**TREŚĆ ZADANIA 1:**
Wypisz bez żadnych zmian wszystkie wiersze z części „Zapisane wpisy”, która znajduje się niżej, ale pomiń w odpowiedzi obrazki.

**WYODRĘBNIONY TEKST:**
□ □ □ □

Mówi: | dr hab. Izabela Wróbel |
Funkcja: | dyrektor Centrum Badań Problemów Prawnych i Ekonomicznych Współczesnych Migracji Międzynarodowych |
Firma: | Wyższa Szkoła Bankowa we Wrocławiu |
W 2017 roku możliwe zniesienie krótkoterminowych wiz dla obywateli Ukrainy i Gruzji. Nie wpłynie to znacząco na polski rynek pracy
Unijni politycy i urzędnicy zgodzili się na to, by obywatele Ukrainy i Gruzji przekraczali granice strefy Schengen bez wiz. Jeśli procedury legislacyjne szybko się zakończą, będzie to możliwe w 2017 roku. Zdaniem ekspertów liberalizacja wymogów wizowych nie wpłynie jednak znacząco ani na polski, ani na europejski rynek pracy. Skróci się co prawda czas oczekiwania pracodawców na przyjazd pracowników zza wschodniej granicy, jednak w dalszym ciągu będą oni potrzebować wizy krajowej na pobyt długookresowy, tzn. przekraczający trzy miesiące.

□ □ □ □

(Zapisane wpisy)
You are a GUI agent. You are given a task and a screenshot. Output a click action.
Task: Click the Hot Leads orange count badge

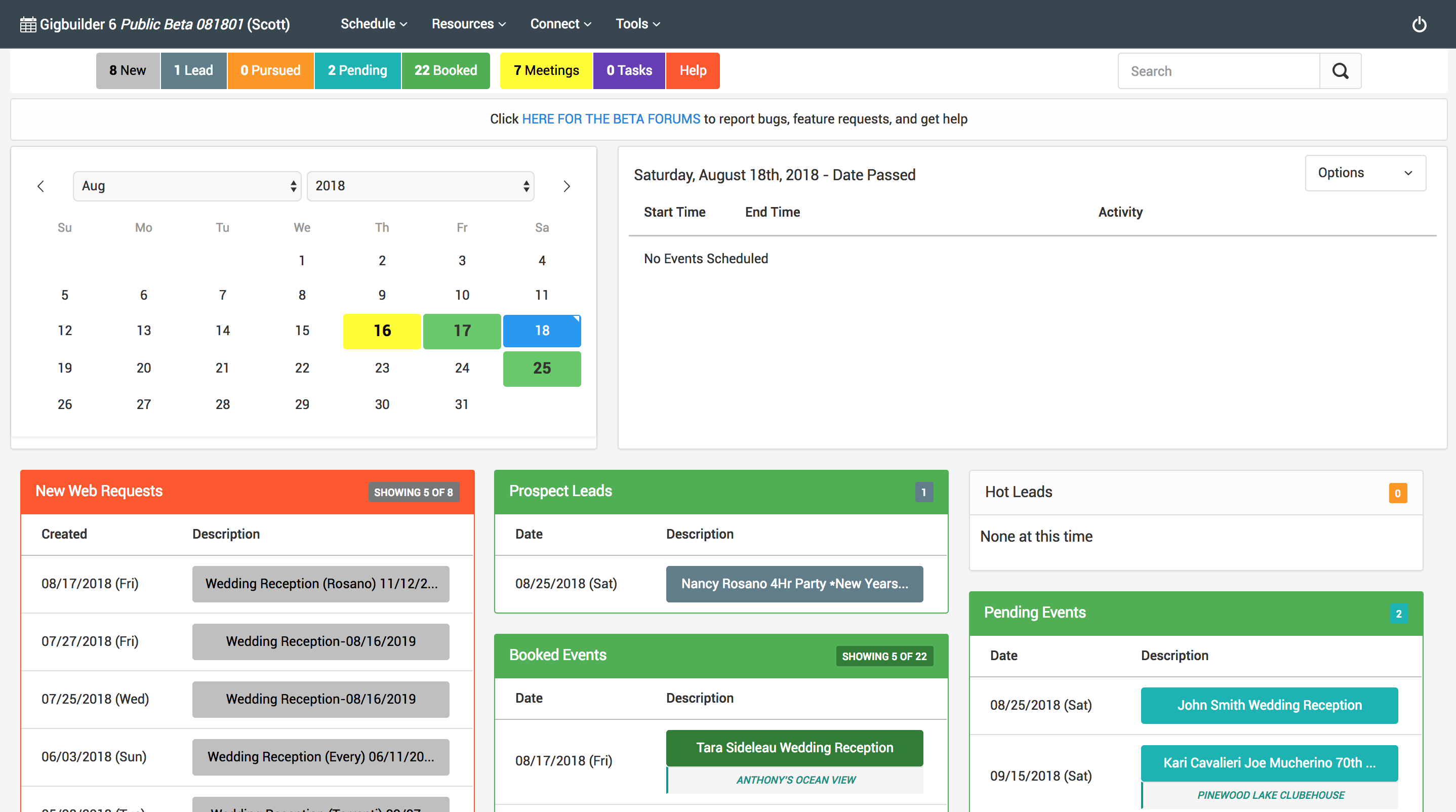point(1397,493)
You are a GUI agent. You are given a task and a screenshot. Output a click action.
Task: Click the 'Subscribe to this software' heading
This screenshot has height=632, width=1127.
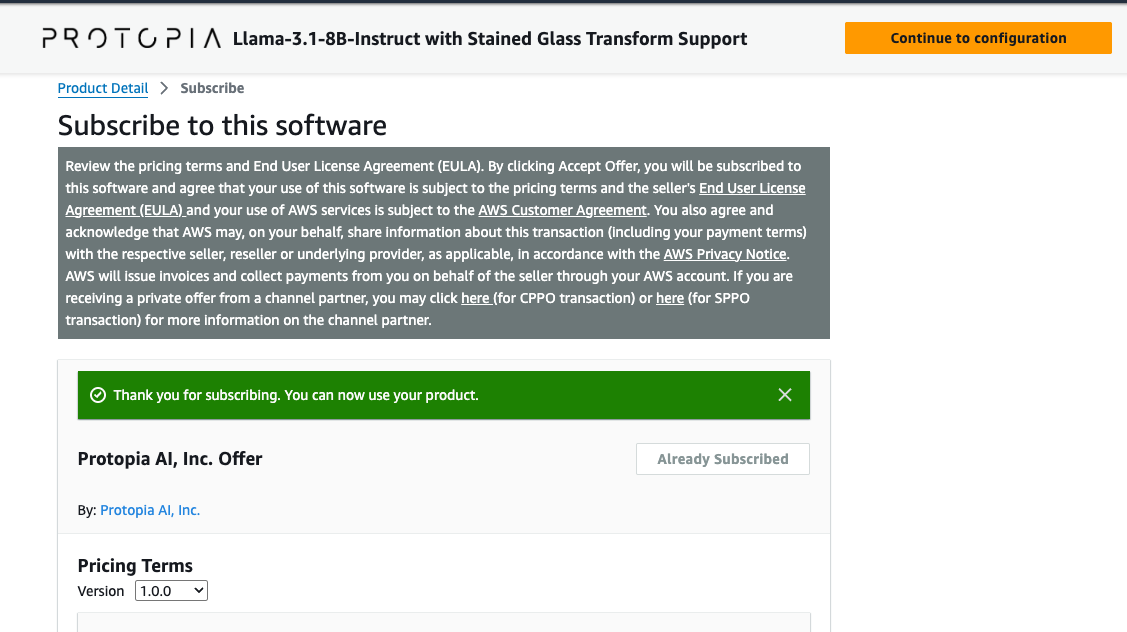(x=222, y=125)
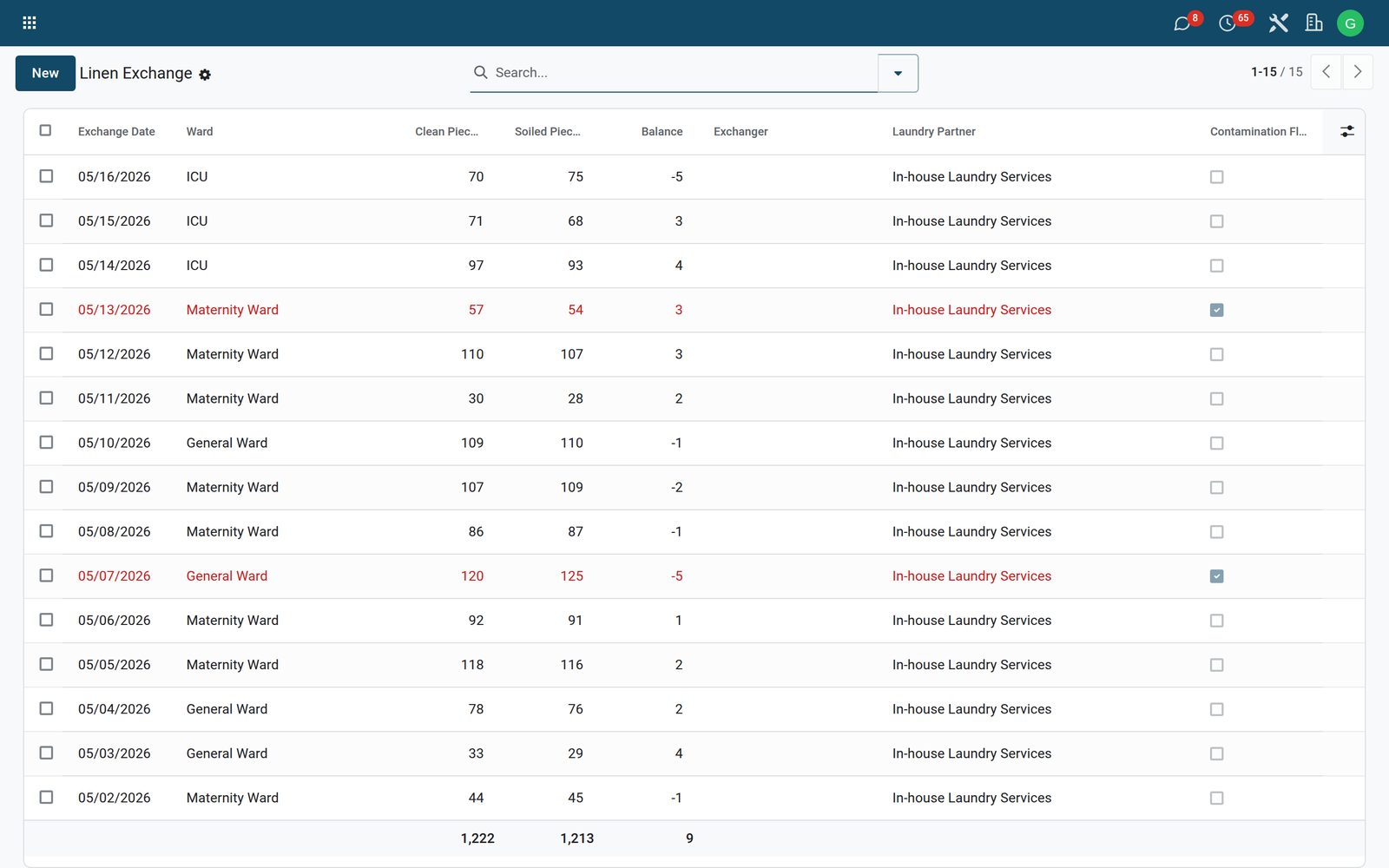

□ □ □ □

**TREŚĆ ZADANIA 2:**
Zwróć w całości i bez zmian powyższy tekst o zniesieniu wiz dla obywateli Ukrainy i Gruzji.

**ODPOWIEDŹ 1:**
You are a GUI agent. You are given a task and a screenshot. Output a click action.
Task: Click the Hot Leads orange count badge

point(1397,493)
You are a GUI agent. You are given a task and a screenshot. Output a click action.
Task: Click the 'Subscribe to this software' heading
This screenshot has height=632, width=1127.
(x=222, y=125)

**ODPOWIEDŹ 2:**
Mówi: | dr hab. Izabela Wróbel |
Funkcja: | dyrektor Centrum Badań Problemów Prawnych i Ekonomicznych Współczesnych Migracji Międzynarodowych |
Firma: | Wyższa Szkoła Bankowa we Wrocławiu |
W 2017 roku możliwe zniesienie krótkoterminowych wiz dla obywateli Ukrainy i Gruzji. Nie wpłynie to znacząco na polski rynek pracy
Unijni politycy i urzędnicy zgodzili się na to, by obywatele Ukrainy i Gruzji przekraczali granice strefy Schengen bez wiz. Jeśli procedury legislacyjne szybko się zakończą, będzie to możliwe w 2017 roku. Zdaniem ekspertów liberalizacja wymogów wizowych nie wpłynie jednak znacząco ani na polski, ani na europejski rynek pracy. Skróci się co prawda czas oczekiwania pracodawców na przyjazd pracowników zza wschodniej granicy, jednak w dalszym ciągu będą oni potrzebować wizy krajowej na pobyt długookresowy, tzn. przekraczający trzy miesiące.